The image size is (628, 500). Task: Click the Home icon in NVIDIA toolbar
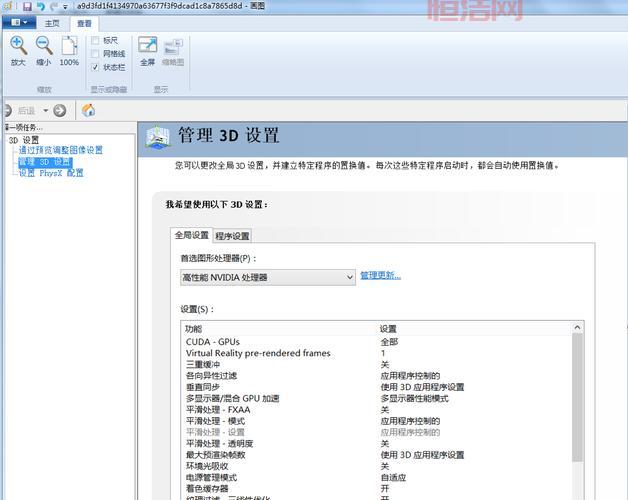tap(88, 110)
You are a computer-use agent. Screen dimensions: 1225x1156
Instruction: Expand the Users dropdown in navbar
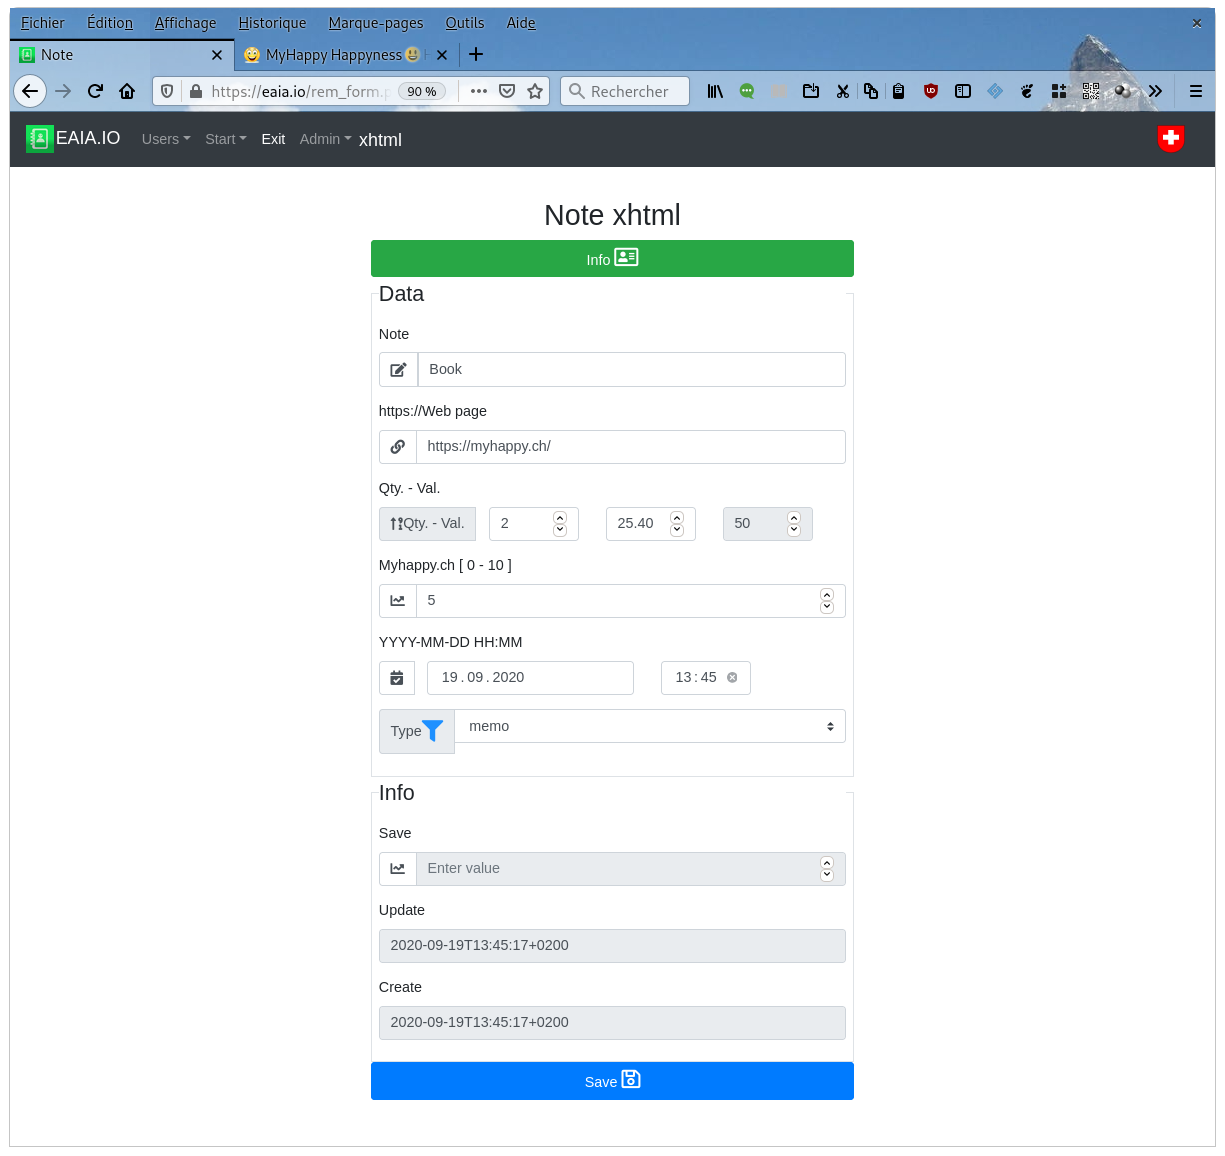[x=165, y=139]
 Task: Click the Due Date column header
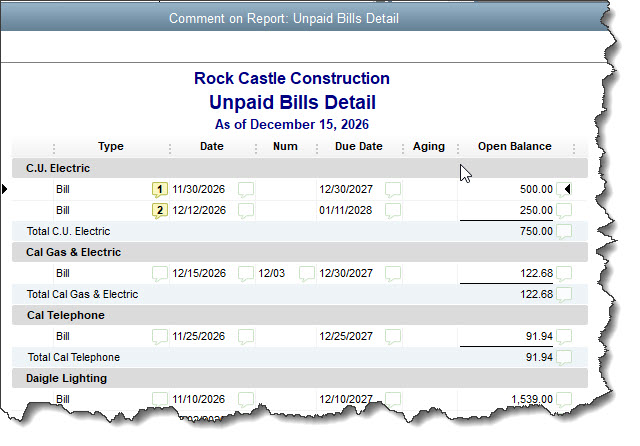click(358, 147)
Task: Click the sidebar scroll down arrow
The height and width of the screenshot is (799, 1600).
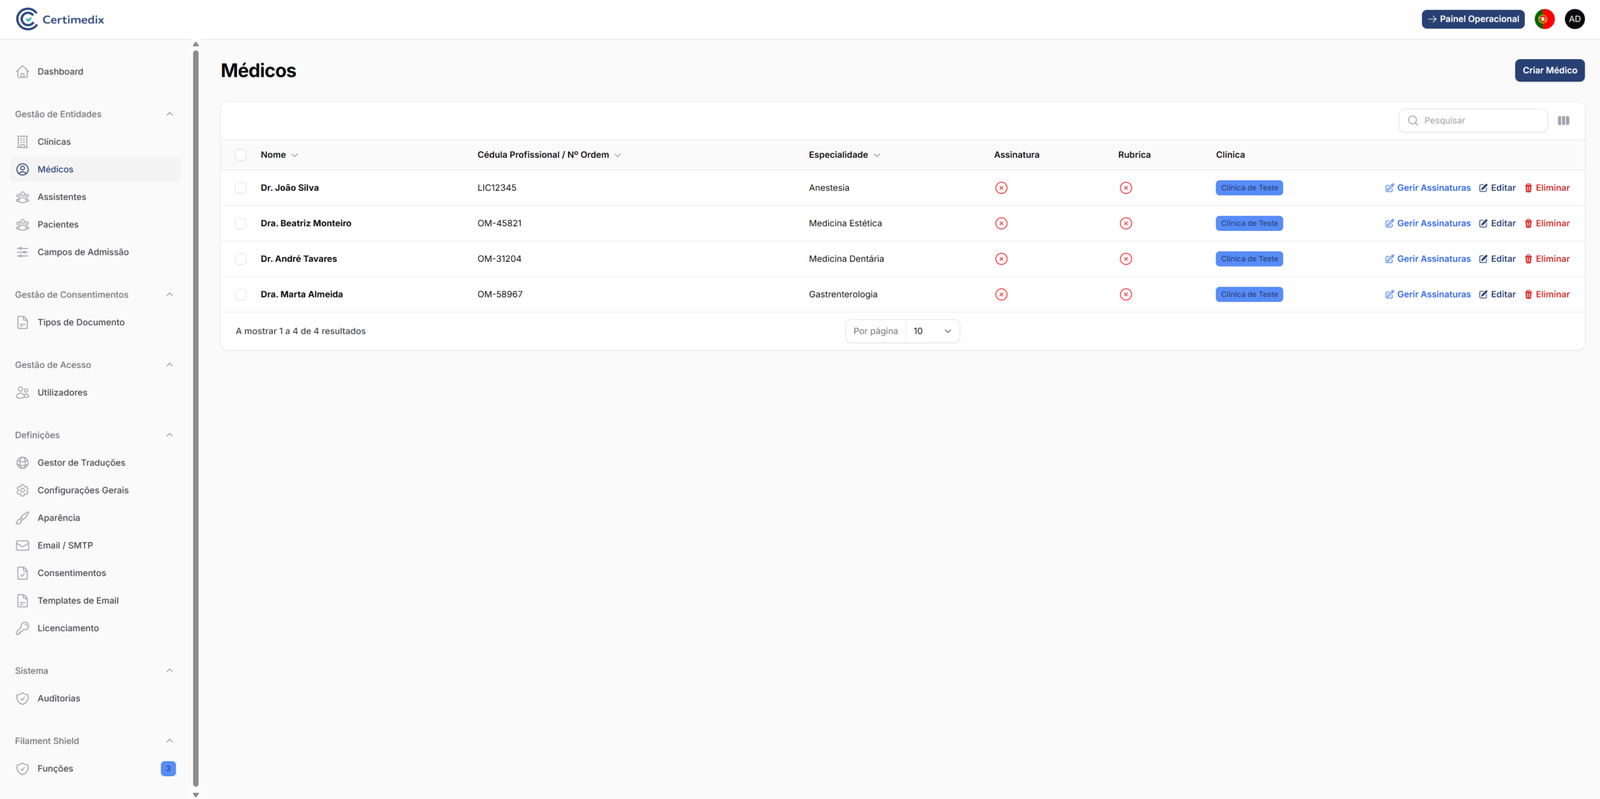Action: pos(196,794)
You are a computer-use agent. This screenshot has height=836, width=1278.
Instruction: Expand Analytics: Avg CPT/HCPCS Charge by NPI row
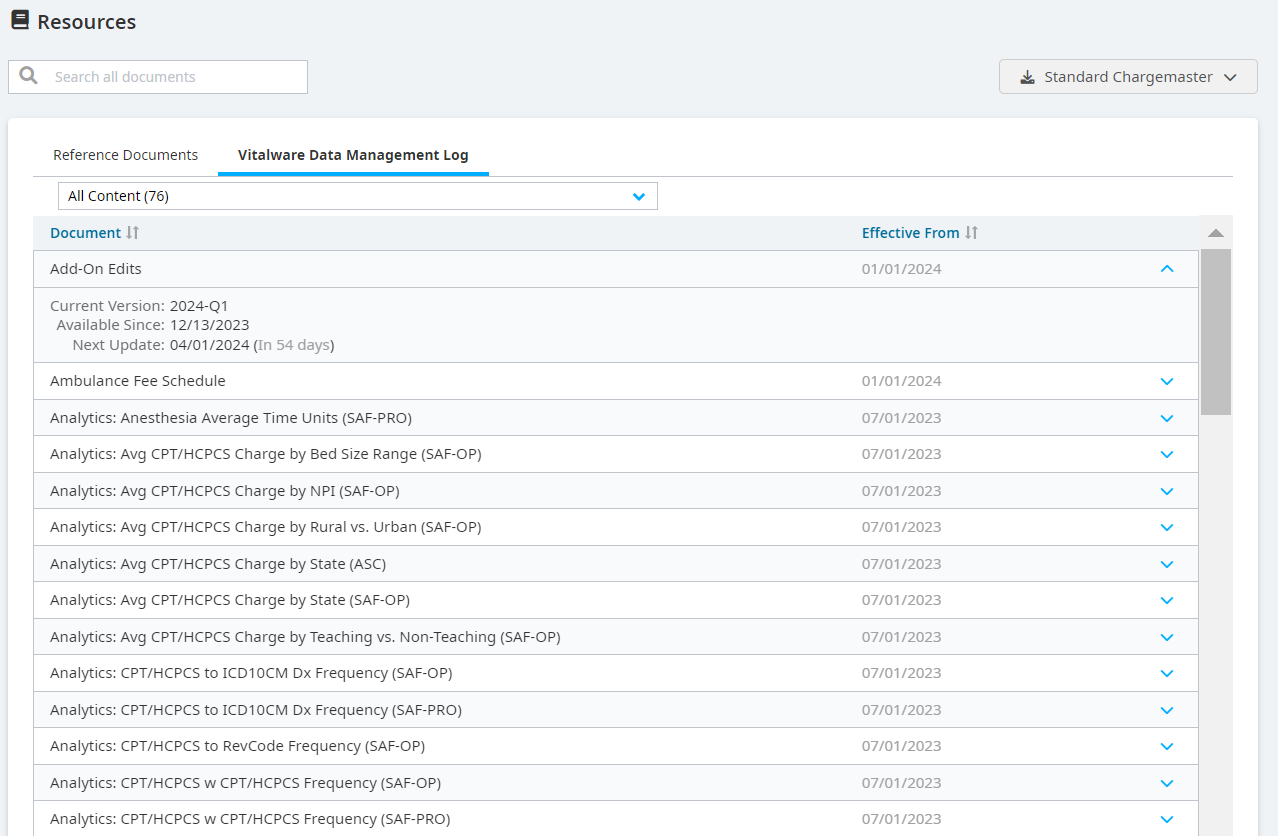[x=1166, y=491]
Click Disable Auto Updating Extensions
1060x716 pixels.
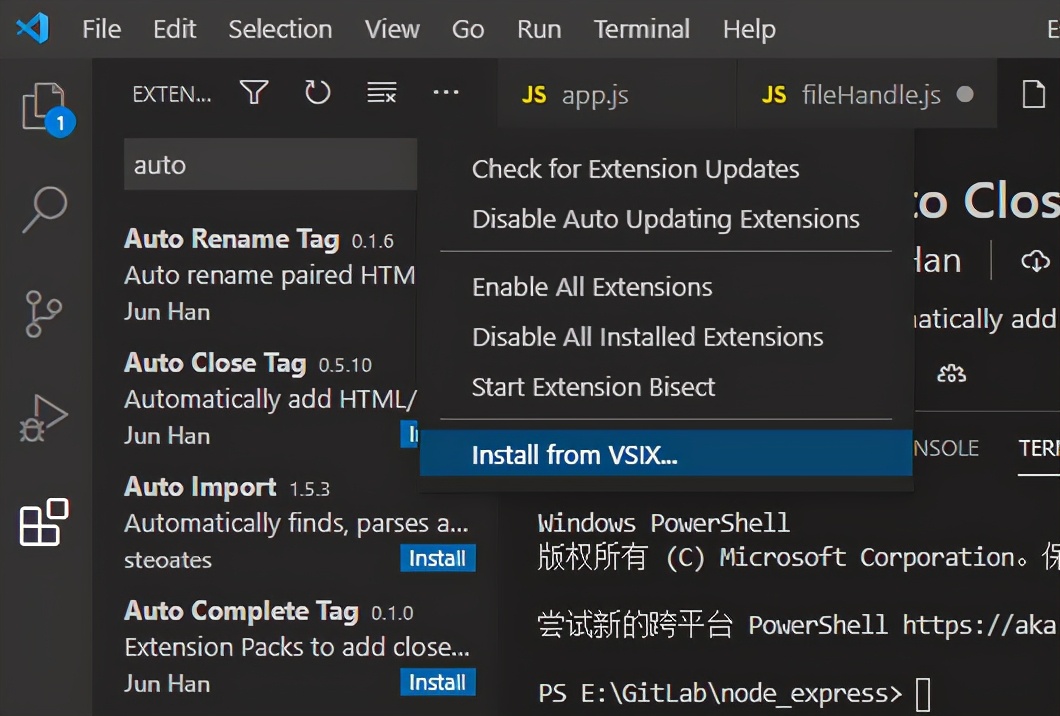[x=664, y=218]
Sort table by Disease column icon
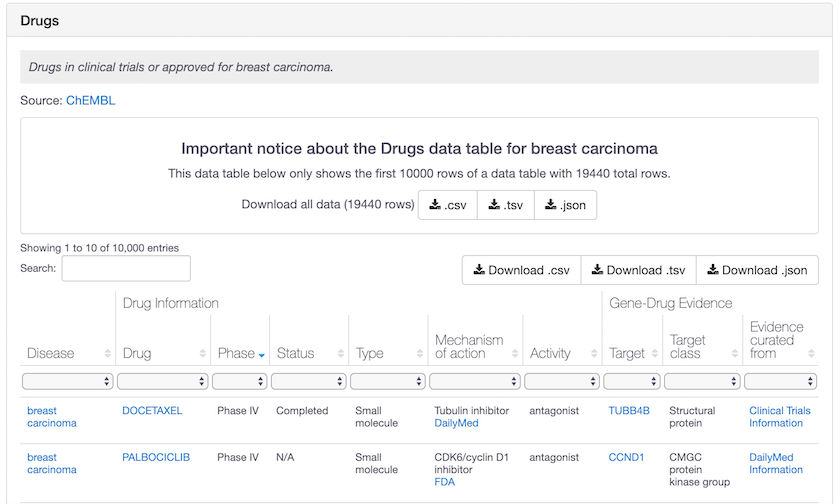Image resolution: width=840 pixels, height=504 pixels. pos(107,354)
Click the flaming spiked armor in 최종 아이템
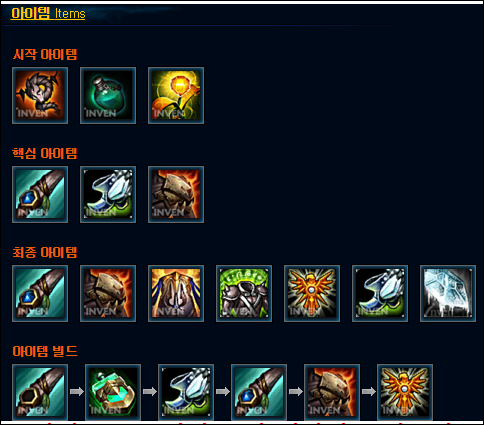The width and height of the screenshot is (484, 425). [108, 293]
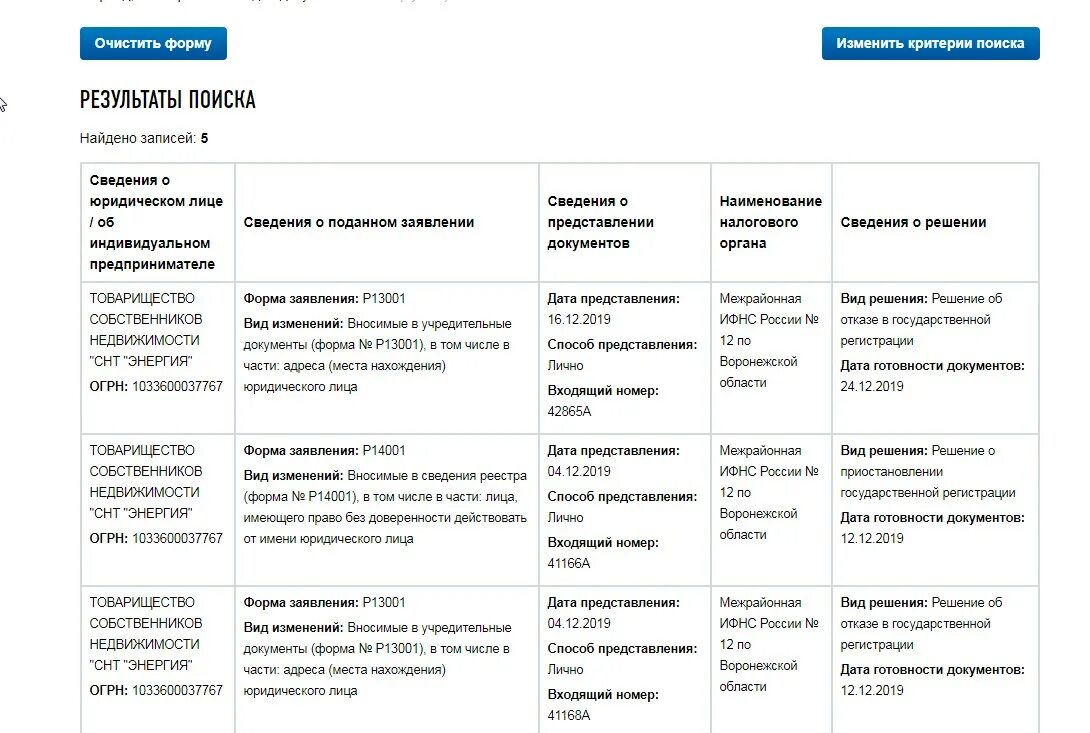Select incoming number 41166A

click(569, 563)
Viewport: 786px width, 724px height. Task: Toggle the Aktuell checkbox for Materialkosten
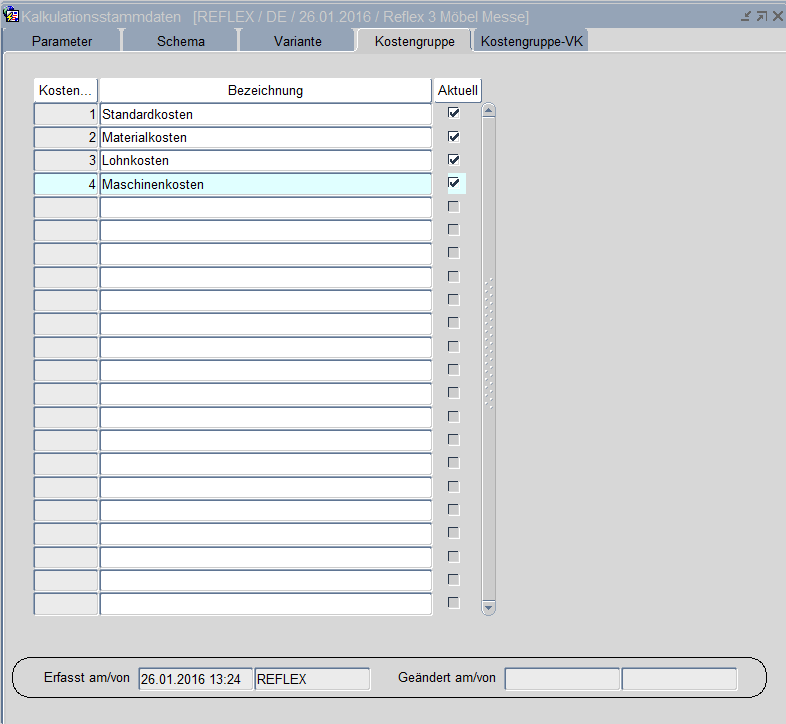[x=454, y=137]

══════════════════════════════

- What you should do
For this exercise, return every line from the data that holds the string "agent".

- Written response
You are a computer-use agent. Screen dimensions: 1225x1156
You are a computer-use agent. This screenshot has height=836, width=1278.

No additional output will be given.